Below I watch hundreds of entrepreneurs scurrying about as they make their way to the annual InfusionCon conference held by InfusionSoft, a maker of CRM and marketing automation software geared toward small business owners.
(Excerpt) Read more at forbes.com ...
I attended this conference with over 2,000 other InfusionSoft users. In the likely event that you've never heard of it, InfusionSoft is web-based software that helps a small business automate the sales process. As you capture contacts from your website or social media such as Twitter and Facebook, InfusionSoft automates the flow of an individualized sequence of emails and information sources to the potential (or existing) customer, educating the customer and maintaining constant contact (better than Constant Contact).

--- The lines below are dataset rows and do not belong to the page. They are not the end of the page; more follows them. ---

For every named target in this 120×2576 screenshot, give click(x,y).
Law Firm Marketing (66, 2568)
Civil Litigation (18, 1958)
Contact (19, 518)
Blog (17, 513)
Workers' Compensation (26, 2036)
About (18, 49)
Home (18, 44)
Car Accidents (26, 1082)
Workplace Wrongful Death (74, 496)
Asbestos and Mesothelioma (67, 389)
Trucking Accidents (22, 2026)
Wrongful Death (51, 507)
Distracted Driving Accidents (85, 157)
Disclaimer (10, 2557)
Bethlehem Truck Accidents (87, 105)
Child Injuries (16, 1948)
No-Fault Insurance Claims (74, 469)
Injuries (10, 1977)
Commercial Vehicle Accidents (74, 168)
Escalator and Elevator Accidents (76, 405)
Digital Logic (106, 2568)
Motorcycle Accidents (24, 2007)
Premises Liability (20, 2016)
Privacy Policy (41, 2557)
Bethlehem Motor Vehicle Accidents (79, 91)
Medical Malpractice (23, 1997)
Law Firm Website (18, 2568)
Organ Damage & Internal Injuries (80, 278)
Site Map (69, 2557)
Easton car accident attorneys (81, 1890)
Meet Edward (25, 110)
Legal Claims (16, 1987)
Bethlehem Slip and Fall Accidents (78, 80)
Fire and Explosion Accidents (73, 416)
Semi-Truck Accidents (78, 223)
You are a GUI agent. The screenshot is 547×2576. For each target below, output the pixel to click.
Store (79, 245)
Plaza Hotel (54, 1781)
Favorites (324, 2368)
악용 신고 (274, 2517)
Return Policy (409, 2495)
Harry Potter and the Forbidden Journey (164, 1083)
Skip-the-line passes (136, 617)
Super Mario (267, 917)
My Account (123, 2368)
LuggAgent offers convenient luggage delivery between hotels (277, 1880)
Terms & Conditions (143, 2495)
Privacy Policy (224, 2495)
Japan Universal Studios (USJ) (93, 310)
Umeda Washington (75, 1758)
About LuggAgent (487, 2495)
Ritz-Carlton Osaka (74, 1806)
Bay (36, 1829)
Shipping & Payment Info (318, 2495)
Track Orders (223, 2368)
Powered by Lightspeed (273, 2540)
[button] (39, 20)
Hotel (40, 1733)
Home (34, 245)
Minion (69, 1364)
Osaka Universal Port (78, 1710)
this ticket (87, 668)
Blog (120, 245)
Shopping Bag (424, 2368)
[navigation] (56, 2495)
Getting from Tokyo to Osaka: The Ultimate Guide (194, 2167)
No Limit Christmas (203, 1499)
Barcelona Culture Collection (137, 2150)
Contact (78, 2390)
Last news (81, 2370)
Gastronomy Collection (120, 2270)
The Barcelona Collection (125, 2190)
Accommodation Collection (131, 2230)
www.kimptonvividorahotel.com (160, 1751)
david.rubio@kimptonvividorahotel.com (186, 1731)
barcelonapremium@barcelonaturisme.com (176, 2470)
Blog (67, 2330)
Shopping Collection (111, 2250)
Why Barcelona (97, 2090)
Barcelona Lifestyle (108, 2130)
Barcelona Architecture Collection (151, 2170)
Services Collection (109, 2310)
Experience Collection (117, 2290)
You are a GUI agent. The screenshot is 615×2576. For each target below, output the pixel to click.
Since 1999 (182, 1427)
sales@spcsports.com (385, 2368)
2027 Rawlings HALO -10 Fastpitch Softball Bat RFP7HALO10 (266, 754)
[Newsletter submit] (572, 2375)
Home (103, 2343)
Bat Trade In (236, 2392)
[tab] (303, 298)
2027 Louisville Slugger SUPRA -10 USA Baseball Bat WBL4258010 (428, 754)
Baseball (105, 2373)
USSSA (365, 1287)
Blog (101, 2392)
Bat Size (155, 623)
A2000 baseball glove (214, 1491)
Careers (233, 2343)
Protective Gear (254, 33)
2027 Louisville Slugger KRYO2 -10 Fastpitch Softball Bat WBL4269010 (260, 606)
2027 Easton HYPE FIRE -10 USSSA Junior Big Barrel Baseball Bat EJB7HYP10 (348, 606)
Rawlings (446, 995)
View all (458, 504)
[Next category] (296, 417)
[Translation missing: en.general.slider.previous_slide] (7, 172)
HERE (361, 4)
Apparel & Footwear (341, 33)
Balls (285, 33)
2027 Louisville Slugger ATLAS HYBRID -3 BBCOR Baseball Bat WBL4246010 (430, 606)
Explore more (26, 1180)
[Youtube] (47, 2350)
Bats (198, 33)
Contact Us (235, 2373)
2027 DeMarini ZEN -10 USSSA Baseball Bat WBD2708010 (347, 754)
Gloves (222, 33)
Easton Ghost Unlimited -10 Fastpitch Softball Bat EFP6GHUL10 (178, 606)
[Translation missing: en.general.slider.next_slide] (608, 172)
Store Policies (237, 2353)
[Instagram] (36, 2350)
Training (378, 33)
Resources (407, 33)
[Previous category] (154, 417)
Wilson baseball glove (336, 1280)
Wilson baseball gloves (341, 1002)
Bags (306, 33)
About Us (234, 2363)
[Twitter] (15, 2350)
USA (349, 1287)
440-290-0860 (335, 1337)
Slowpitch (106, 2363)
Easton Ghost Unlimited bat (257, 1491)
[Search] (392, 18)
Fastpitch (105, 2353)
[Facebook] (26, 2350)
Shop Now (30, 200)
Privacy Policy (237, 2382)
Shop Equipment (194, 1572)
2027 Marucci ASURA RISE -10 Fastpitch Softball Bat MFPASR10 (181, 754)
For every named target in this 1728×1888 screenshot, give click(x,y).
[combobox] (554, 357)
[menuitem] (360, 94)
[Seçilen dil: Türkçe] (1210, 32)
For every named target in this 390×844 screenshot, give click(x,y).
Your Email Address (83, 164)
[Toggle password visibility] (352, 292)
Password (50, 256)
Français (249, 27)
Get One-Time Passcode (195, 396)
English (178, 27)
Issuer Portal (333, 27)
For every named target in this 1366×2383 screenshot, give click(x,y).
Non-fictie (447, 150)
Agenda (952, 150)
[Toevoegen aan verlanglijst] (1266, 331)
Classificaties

Something that the author didn't mention: InfusionSoft is developing an ecosystem of consultants, partners and apps that enhance what is already a powerful product.
We began using the product in November, for one small aspect of our business, but we have already started on five more uses, all more strategic than the original one.
At the conference, I felt like I was at the center of the "new capitalism". Here were a bunch of hard-working entrepreneurs who were working night and day to bring value to their customers so they could support their families. The feeling was widespread that InfusionSoft was helping them serve more customers, better, while having more time to spend with their families.
Ah yes, I love the aroma of cynicism in the morning!
No busy manager or owner (who hasn’t even purchased the product)is going to appreciate an automated flow of an individualized sequence of emails and information sources, educating him and maintaining constant contact.
It would be safe to assume the vast, vast majority of emails sent by this software are immediately trashed or sent to the spam filter. It would be also safe to assume when the default option on your web site is to send emails updates the purchaser doesn’t want the email they are going to be flooded with. Walk up to anyone with purchasing power at a company and ask them if they want emails promoting products after their purchases. 99 out of 100 will say no, yet 99 out of hundred get them.
Looks like I'm not the only one to turn this barrel of buzzwords into what I suspect it is.
It would be safe to assume the vast, vast majority of emails sent by this software are immediately trashed or sent to the spam filter. It would be also safe to assume when the default option on your web site is to send emails updates the purchaser doesnt want the email they are going to be flooded with.
Our new business and returning business (for new arrivals and specials) clearly has 'something' to do with our business being UP 38% over last year's numbers for the same period.
BOTTOM LINE...emailing works, if and when done properly.
Does e-mail marketing work? Yes - with qualifications. Many people don't bother unsubscribing from lists they have opted into long ago - they just ignore the e-mails. In fact, their eyes have been trained to skip right over them. It's very easy for companies to overestimate the value of their e-mail marketing tools, just because their list keeps getting bigger.
I don't know much about InfusionSoft itself, except that at their price points there are much cheaper and equally effective e-mail options for small businesses. Constant Contact is very capable and much cheaper option. And the article seems to suggest that the company has adopted that rah-rah, pyramid scam sales culture - which gives me pause right away.
FWIW there's a functional opt-out link on every email. In addition, the email flow is customized to the individual's history and responses (with effort, of course).